- [Work instruction]:
Please continue the news article on the sanitary pad donation in the Erongo region, picking up right after its last sentence.

:: Selected passage ::

Erongo gets sanitary pads
By Maria Kandjungu
ECO SANITARY Trading Company recently donated sanitary pads, hand sanitizers and digital thermometers to destitute community members in the Erongo region.
The donations worth N$45 000 also included sanitary foot dispensers and were handed over by Eco Sanitary founder Naomi Kefas during the Menstrual Health Hygiene day event held in Karibib last week.
Menstrual Hygiene Day is an annual awareness day celebrated worldwide on May 28, to highlight the importance of good menstrual hygiene management and the important role it plays in improving the wellbeing of women and girls.
According to Kefas, the organisation itself and donations are driven by statistics that show that about 29 percent of schoolgirls, especially in developing countries, have reportedly missed school on days when they are having their menses. Statistics also show that about 30 percent of women operating in informal businesses especially at open markets reportedly do not open their business on days that they are having menstruation as it is considered a taboo to trade and come into contact with other people, during their menstruation period.
She added that menstrual hygiene management can be particularly challenging for girls and women in developing countries, where clean water and toilet facilities are often inadequate and where traditional cultures make it difficult to discuss menstruation openly.
“With the Covid-19 pandemic the current situation is even worse, whereby families are struggling to put food on their table and will forgo purchasing of sanitary pads and buy food instead. This donation made by various donors will greatly make an impact in the Erongo Region community,” Kefas said adding that;
“It is also a fact that lack of access to sanitary pads results in the girls using old cloths, rags, mattresses pieces which generally affect the health and mental well-being of a girl at school. This has seen these kids miss school to avoid the embarrassing situation. Lack of knowledge and inadequate facilities leads to girls missing out on learning, and sometimes resulting in dropping out of school during menstruation, hence the Girls’ & Women Hygiene Day is celebrated to show commitment of government, partner agencies, to enhance the rights of girls and women and reduce inequalities in our society.”
The donations were received by Erongo regional governor Neville Andre and will benefit about 500 destitute girls and young women of the Erongo Region.

:::
:: Exercise data ::

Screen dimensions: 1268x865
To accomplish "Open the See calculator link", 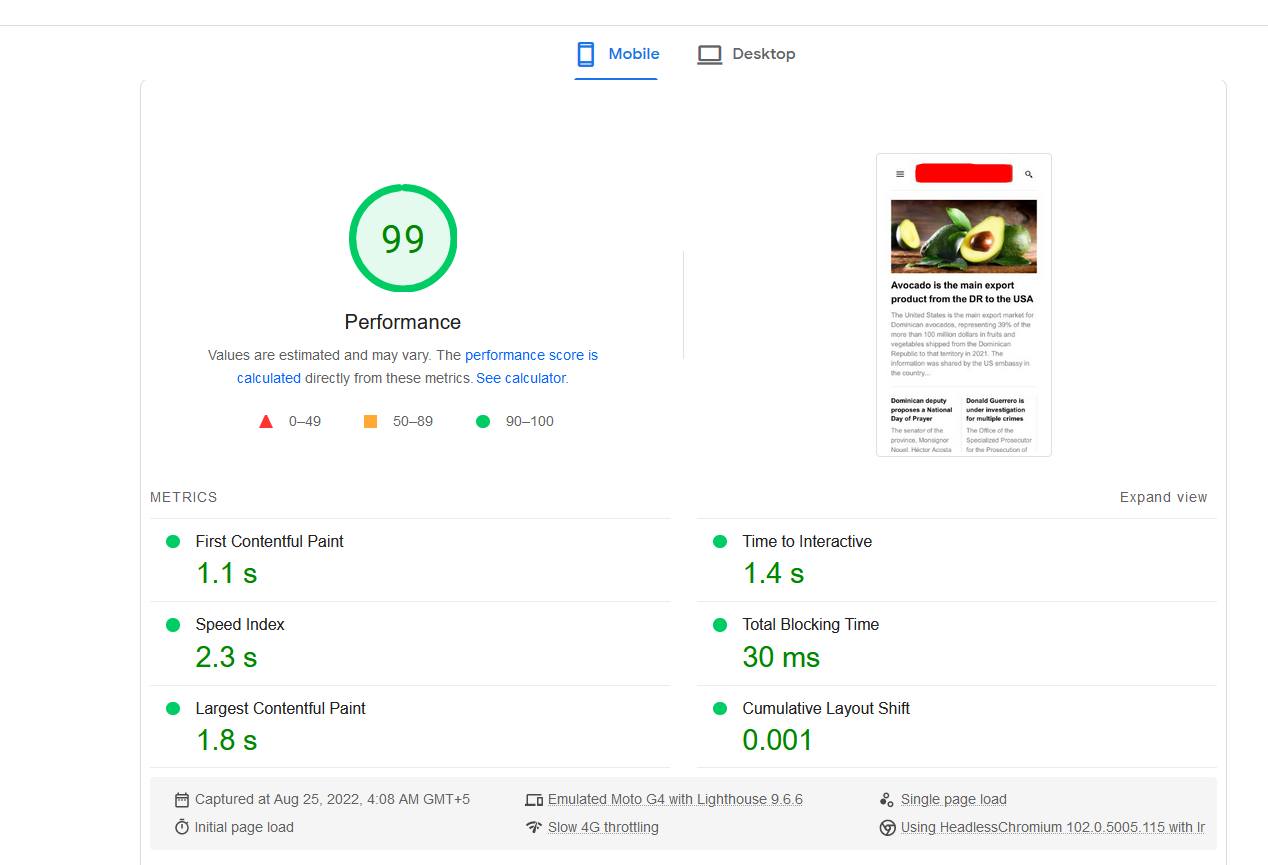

:::

- [Answer box]:
Speaking at the handover, Andre noted that Karibib where the event was held, is one of the places in the region where poverty still exists in parts of the community despite having Navachab Gold Mine in the town.
“Many young girls in Karibib, I am told are school drop-outs, in some cases heading their households and also making a living from entertaining truck drivers passing through the town. Your intervention to the young girls and especially to the school going girls is indeed timely,” he said.
Andre added that women and girls globally lack adequate facilities for menstrual hygiene management such as water, sanitation and hygiene facilities, particularly in public places such as in schools and workplaces posing a major obstacle to women and girls.
He further pointed out that the lack of separate toilets with doors that can be safely closed, or the unavailability of means to dispose of used sanitary pads and water to wash their hands, especially means that women and girls face challenges in maintaining their menstrual hygiene in a private, safe and dignified manner.
“A growing body of evidence shows that girls’ inability to manage their menstrual hygiene in schools, results in school absenteeism, which in turn, has severe economic costs on their lives and on the country. The challenge menstruating girls and women face is often less than tangible than simply the availability of infrastructure, and is rooted in social norms and beliefs,” the governor noted.
According to him, given multiple challenges women and adolescent girls face, it is evident that promoting menstrual hygiene management is not only a sanitation matter; it is also an important step towards safeguarding the dignity; bodily integrity and overall life opportunities of women and girls.
He further called on local institutions to ensure they create the necessary frameworks to incorporate the issue of menstrual hygiene into all policies at schools, workplaces and public places to ensure that women get the dignity they deserve through adequate menstrual hygiene infrastructure.
Menstrual Hygiene Day is an annual awareness day set to help break the silence and build awareness about the fundamental role that good menstrual hygiene management plays in enabling women and girls to reach their full potential.
The day aims to address the challenges and hardships many women and girls face during their menstruation and to highlight the positive and innovative solutions being taken to address these challenges while breaking the silence around periods and raise awareness of the importance for women and girls to hygienically manage their menstruation
The day also aims to catalyse a growing, global movement that recognises and supports girls’ and women’s rights and build partnerships on national and local level, to engage in policy dialogue and actively advocate for the integration of menstrual hygiene management into global, national and local policies and programmes.